NCBA Bank Uganda Limited (commonly called NCBA Bank Uganda or shortened to NCBAU) is a commercial bank in Uganda. It is one of the commercial banks licensed by the Bank of Uganda, the country's central bank and national banking regulator.

==Overview==
NCBA Bank Uganda is a Corporate led Commercial Bank in Uganda, focusing on meeting the banking needs of Large Corporates and large corporations. As of 31 December 2023, the total assets of the bank were valued at UGX:854 billion (US$227.324 million). The bank is a wholly owned subsidiary of the NCBA Group Plc, headquartered in Nairobi, Kenya, with subsidiaries in Kenya, Tanzania, Rwanda, Ivory Coast and Uganda.

==History==
The bank was founded in 2012 as NC Bank Uganda and received a commercial banking license from the Bank of Uganda in April 2012. The bank opened for business in May 2012.

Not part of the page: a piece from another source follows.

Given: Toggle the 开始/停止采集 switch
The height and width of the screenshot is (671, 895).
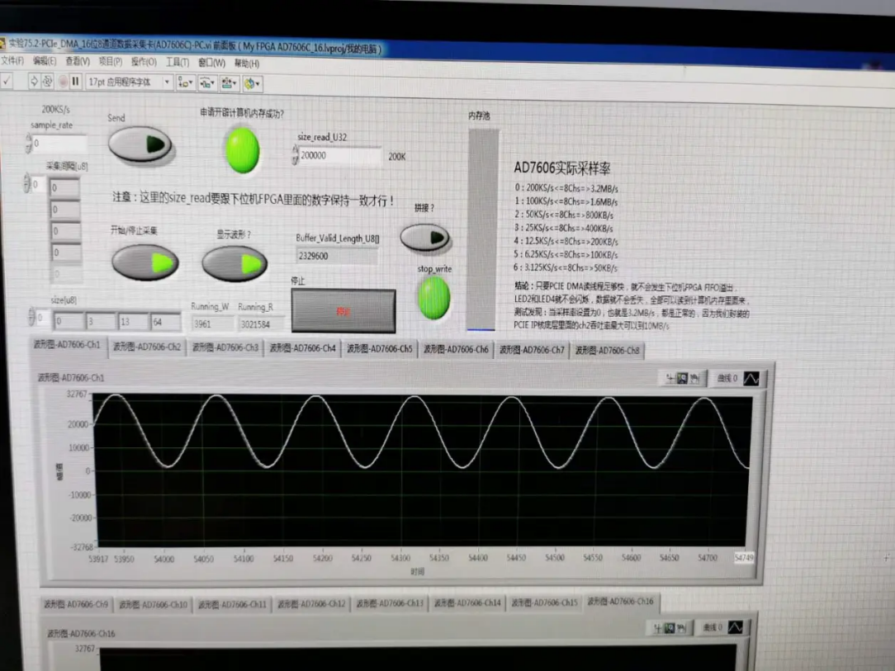Looking at the screenshot, I should [145, 263].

In September 2019, the two parent companies of NC Bank Uganda and Commercial Bank of Africa (Uganda), both based in Kenya, received regulatory approval to merge their businesses, thereby merging their subsidiaries in Uganda to form NCBA Bank Uganda, effective 1 October 2019, subject to the approval of the Bank of Uganda.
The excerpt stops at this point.